Любой взрыв негодования, вызванный моим разоблачением, был бы для меня менее мучителен, чем то презрительное безмолвие или насмешливое спокойствие, с которым оно было воспринято.

– Мистер Уильсон, – сказал наш хозяин, нагибаясь и поднимая из-под ног роскошный плащ, подбитый редчайшим мехом. – Мистер Уильсон, это ваше. – Погода стояла холодная, и я, выходя из своей комнаты, накинул этот плащ и сбросил его, когда садился за карты. – Я думаю, – добавил он, с ледяной улыбкой окидывая взглядом его складки, – излишне искать здесь дальнейшие доказательства вашего мастерства. Их и так более чем достаточно. Надеюсь, вы понимаете, что вам придется покинуть Оксфорд… Во всяком случае, из моего дома убирайтесь немедленно.
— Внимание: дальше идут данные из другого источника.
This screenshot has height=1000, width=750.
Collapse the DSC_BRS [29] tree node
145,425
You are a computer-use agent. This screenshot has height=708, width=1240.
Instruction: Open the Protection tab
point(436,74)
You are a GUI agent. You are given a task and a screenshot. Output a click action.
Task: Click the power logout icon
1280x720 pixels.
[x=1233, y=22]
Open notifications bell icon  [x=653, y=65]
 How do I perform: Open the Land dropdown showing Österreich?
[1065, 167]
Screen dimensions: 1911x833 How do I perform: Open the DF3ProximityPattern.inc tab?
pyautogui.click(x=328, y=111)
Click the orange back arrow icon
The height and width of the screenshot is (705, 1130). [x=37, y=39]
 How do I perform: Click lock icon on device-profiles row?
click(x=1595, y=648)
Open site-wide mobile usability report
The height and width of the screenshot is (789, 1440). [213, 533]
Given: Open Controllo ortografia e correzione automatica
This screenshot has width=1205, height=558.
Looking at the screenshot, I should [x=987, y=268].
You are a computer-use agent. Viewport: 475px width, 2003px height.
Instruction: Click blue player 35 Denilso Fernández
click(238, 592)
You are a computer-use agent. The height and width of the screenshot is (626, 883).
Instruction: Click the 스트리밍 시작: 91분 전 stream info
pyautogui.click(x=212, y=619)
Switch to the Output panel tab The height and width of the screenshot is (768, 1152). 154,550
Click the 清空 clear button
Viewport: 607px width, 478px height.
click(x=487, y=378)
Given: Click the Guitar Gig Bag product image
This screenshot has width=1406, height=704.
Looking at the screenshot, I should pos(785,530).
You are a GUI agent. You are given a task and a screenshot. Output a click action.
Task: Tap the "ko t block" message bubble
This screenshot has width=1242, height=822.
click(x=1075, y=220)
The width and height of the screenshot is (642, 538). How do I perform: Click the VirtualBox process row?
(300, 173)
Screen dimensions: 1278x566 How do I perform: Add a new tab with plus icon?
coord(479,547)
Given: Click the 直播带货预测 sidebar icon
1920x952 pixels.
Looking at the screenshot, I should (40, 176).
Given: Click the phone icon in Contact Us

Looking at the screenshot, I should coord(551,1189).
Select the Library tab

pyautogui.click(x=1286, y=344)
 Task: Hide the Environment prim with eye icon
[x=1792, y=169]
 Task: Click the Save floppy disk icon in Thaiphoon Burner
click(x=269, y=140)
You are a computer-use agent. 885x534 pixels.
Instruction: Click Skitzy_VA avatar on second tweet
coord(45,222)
Раздавленный, поверженный в прах, я бы, вероятно, ответил грубостью на эти дерзкие слова, если бы в тот миг мое внимание не привлекло совершенно поразительное обстоятельство. Мой плащ был подбит очень ценным мехом. Насколько редким был этот мех, и в какую баснословную сумму он обошелся мне, я не стану говорить. К тому же его фантастический покрой был придуман мною самим, поскольку в вопросах фатовства я был привередлив сверх всякой меры. Когда же мистер Престон протянул мне то, что он поднял с пола, я, подходя к створчатой двери, с изумлением, граничащим с ужасом, вдруг осознал, что мой плащ уже висит у меня на руке (куда я, вне всякого сомнения, бессознательно повесил его), и что тот плащ, который мне вручили, был точнейшей его копией во всех мельчайших деталях. Необычный человек, разоблачивший меня столь драматическим образом, был укутан в плащ, вспомнил я, а в нашей компании плащ был только у меня. С трудом сохраняя невозмутимость, я взял из рук Престона второй плащ, незаметно накинул его на свой и решительно покинул комнату с гордым и гневным видом. Утром, еще до восхода солнца, не помня себя от страха и стыда, я поспешно отбыл из Оксфорда на континент.

Но напрасно я бежал. Злой рок преследовал меня, словно находил в этом особенное наслаждение. Я понял, что его загадочное владычество надо мной только начинает проявляться. Не успел я прибыть в Париж, как получил новое подтверждение того отвратительного интереса, который проявлял Уильсон к моей персоне. Шли годы, но я не знал облегчения. Изверг!.. В Риме – как не вовремя и с какой призрачной торжественностью встал он у меня на пути! В Вене… в Берлине… в Москве! Существовало ли такое место, где у меня не было бы причин проклинать его в душе? Словно от чумы бежал я от этой непостижимой тирании, охваченный безотчетным ужасом. Но, спрячься я хоть на краю земли, он бы и там меня нашел!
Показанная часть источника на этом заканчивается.